____ WORKING DATA
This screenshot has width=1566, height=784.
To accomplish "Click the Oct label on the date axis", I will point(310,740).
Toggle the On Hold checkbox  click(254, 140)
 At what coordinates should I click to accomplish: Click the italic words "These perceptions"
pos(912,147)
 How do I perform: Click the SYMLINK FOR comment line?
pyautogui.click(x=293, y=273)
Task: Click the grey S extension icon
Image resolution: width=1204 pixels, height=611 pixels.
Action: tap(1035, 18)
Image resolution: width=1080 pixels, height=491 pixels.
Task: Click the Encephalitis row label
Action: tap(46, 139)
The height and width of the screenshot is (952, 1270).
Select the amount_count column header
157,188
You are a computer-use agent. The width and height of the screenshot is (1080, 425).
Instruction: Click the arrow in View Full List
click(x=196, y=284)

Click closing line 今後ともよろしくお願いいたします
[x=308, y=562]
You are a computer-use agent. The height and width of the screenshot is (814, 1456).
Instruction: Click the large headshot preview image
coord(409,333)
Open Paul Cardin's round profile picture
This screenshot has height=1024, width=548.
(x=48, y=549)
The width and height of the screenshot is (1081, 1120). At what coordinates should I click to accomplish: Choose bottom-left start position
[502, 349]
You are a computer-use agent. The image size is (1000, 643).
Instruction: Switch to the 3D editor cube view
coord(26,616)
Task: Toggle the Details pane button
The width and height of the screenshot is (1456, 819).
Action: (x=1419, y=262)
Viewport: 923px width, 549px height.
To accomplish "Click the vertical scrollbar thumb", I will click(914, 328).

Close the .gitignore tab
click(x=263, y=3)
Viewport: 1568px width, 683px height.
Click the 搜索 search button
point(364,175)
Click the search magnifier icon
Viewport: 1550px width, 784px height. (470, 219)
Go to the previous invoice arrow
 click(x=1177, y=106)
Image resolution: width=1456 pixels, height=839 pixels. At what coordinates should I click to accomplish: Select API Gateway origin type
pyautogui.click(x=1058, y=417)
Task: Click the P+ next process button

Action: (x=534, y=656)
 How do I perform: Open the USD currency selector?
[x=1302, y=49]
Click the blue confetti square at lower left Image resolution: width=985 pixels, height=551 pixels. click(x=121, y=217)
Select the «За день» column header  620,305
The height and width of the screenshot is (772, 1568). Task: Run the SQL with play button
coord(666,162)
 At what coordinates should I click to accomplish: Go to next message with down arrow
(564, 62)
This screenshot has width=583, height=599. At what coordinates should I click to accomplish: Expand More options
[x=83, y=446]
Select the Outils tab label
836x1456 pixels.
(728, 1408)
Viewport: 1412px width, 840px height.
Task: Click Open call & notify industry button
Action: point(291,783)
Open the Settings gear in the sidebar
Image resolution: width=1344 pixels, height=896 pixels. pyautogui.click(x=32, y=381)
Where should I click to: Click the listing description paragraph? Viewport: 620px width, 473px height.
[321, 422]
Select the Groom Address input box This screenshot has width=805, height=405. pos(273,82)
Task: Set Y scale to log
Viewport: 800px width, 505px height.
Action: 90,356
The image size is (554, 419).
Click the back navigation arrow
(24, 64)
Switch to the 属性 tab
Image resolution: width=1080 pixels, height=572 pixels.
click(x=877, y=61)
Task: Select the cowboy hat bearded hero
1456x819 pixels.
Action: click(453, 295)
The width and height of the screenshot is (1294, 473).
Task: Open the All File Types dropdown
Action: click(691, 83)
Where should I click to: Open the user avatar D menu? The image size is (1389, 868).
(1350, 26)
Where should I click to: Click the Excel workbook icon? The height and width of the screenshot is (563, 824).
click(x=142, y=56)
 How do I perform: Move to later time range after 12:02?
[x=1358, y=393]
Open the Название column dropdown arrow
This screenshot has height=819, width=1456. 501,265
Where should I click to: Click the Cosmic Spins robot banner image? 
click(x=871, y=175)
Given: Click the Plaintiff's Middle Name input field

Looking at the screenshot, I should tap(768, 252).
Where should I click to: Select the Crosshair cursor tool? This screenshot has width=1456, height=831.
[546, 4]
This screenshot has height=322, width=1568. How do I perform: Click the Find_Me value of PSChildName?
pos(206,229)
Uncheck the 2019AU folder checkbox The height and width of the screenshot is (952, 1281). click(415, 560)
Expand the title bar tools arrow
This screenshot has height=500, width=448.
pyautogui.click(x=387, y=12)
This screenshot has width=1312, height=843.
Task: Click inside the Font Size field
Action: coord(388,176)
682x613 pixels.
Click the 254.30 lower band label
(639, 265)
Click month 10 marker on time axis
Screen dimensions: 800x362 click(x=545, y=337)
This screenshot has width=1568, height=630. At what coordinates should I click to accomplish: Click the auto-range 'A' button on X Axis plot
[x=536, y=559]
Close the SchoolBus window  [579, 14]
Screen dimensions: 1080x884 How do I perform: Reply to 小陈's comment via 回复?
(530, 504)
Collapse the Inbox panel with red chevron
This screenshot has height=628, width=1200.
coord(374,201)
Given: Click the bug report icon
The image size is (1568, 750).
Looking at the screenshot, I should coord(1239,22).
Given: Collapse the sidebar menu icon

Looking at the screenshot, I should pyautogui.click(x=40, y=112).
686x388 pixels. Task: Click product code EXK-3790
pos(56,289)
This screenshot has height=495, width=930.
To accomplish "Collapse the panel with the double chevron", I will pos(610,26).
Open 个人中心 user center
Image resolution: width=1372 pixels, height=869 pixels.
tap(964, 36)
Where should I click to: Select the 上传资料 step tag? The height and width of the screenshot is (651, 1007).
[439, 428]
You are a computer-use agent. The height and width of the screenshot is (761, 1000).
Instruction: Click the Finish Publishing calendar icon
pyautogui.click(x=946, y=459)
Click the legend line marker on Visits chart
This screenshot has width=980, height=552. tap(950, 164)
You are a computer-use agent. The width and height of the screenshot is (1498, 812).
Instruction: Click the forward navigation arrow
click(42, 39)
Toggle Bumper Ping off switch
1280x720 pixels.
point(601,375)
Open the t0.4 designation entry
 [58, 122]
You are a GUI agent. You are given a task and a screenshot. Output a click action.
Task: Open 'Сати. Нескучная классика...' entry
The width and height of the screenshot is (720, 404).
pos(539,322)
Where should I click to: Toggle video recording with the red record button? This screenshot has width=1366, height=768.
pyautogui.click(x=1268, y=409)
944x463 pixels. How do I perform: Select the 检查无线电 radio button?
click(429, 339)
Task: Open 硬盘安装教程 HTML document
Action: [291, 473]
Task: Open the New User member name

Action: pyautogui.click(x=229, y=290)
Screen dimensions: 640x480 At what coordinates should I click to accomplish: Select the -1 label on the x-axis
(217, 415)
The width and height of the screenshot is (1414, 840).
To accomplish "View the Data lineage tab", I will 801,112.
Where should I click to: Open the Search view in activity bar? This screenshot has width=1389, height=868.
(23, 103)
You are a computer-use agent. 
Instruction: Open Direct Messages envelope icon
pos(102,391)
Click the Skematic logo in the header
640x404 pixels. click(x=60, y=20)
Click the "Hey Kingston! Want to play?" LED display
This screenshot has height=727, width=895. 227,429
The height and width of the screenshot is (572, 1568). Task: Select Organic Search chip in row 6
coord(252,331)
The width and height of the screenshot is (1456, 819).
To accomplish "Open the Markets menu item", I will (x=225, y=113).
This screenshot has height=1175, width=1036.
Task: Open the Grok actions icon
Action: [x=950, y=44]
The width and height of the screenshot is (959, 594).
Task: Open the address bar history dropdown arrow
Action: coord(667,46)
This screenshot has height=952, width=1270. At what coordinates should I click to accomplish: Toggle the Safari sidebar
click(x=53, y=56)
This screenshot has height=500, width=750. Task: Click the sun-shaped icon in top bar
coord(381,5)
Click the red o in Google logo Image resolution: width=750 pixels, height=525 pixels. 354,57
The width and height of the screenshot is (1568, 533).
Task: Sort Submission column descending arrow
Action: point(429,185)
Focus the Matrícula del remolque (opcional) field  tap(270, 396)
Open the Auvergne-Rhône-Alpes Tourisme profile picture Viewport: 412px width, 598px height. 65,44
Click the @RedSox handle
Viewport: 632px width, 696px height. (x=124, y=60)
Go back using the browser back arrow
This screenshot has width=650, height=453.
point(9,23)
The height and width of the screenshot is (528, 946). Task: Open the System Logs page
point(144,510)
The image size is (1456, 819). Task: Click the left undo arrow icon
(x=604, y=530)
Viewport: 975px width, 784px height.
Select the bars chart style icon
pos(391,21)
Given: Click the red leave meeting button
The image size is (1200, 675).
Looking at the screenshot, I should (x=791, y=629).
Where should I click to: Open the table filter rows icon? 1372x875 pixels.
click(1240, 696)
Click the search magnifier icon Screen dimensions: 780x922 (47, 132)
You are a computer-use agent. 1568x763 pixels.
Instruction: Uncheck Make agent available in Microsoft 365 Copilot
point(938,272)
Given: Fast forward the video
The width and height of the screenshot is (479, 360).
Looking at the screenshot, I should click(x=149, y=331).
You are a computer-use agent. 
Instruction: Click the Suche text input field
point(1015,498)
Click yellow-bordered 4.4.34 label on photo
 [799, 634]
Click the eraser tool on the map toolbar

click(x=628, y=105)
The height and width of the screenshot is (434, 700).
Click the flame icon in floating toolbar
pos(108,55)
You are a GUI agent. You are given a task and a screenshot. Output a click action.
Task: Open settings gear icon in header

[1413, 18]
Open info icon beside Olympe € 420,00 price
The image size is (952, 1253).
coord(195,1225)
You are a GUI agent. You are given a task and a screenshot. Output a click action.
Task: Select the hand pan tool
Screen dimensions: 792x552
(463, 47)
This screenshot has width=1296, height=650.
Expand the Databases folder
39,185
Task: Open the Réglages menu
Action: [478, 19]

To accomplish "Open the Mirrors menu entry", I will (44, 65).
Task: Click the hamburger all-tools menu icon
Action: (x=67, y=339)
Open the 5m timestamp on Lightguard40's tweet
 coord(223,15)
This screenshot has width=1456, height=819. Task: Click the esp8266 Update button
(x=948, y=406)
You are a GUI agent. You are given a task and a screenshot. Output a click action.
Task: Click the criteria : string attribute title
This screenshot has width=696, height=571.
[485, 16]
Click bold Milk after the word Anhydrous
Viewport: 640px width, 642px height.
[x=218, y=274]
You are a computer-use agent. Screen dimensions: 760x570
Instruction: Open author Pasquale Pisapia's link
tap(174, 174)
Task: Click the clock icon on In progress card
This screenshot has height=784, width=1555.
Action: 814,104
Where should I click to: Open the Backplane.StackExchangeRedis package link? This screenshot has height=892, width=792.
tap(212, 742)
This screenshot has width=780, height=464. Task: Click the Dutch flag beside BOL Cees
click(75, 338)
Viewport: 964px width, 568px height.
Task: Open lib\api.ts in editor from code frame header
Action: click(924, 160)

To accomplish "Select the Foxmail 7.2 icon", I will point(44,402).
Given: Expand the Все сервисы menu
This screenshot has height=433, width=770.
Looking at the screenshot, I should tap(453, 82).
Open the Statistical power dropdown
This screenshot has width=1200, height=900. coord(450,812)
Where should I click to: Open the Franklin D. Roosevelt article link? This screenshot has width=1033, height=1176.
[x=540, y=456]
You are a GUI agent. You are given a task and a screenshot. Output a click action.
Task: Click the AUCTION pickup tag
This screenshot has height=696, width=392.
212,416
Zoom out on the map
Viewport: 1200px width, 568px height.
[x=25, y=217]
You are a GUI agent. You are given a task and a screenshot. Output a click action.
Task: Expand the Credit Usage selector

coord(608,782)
________
* _YOUR INSTRUCTIONS_:
Copy the items verbatim, from the line containing "Given: Click the Plaintiff's" through the line containing "pos(56,289)", including both of those lines.

* _COMPLETE RESPONSE_:
Given: Click the Plaintiff's Middle Name input field

Looking at the screenshot, I should tap(768, 252).
Where should I click to: Select the Crosshair cursor tool? This screenshot has width=1456, height=831.
[546, 4]
This screenshot has height=322, width=1568. How do I perform: Click the Find_Me value of PSChildName?
pos(206,229)
Uncheck the 2019AU folder checkbox The height and width of the screenshot is (952, 1281). click(415, 560)
Expand the title bar tools arrow
This screenshot has height=500, width=448.
pyautogui.click(x=387, y=12)
This screenshot has width=1312, height=843.
Task: Click inside the Font Size field
Action: coord(388,176)
682x613 pixels.
Click the 254.30 lower band label
(639, 265)
Click month 10 marker on time axis
Screen dimensions: 800x362 click(x=545, y=337)
This screenshot has width=1568, height=630. At what coordinates should I click to accomplish: Click the auto-range 'A' button on X Axis plot
[x=536, y=559]
Close the SchoolBus window  [579, 14]
Screen dimensions: 1080x884 How do I perform: Reply to 小陈's comment via 回复?
(530, 504)
Collapse the Inbox panel with red chevron
This screenshot has height=628, width=1200.
coord(374,201)
Given: Click the bug report icon
The image size is (1568, 750).
Looking at the screenshot, I should coord(1239,22).
Given: Collapse the sidebar menu icon

Looking at the screenshot, I should pyautogui.click(x=40, y=112).
686x388 pixels. Task: Click product code EXK-3790
pos(56,289)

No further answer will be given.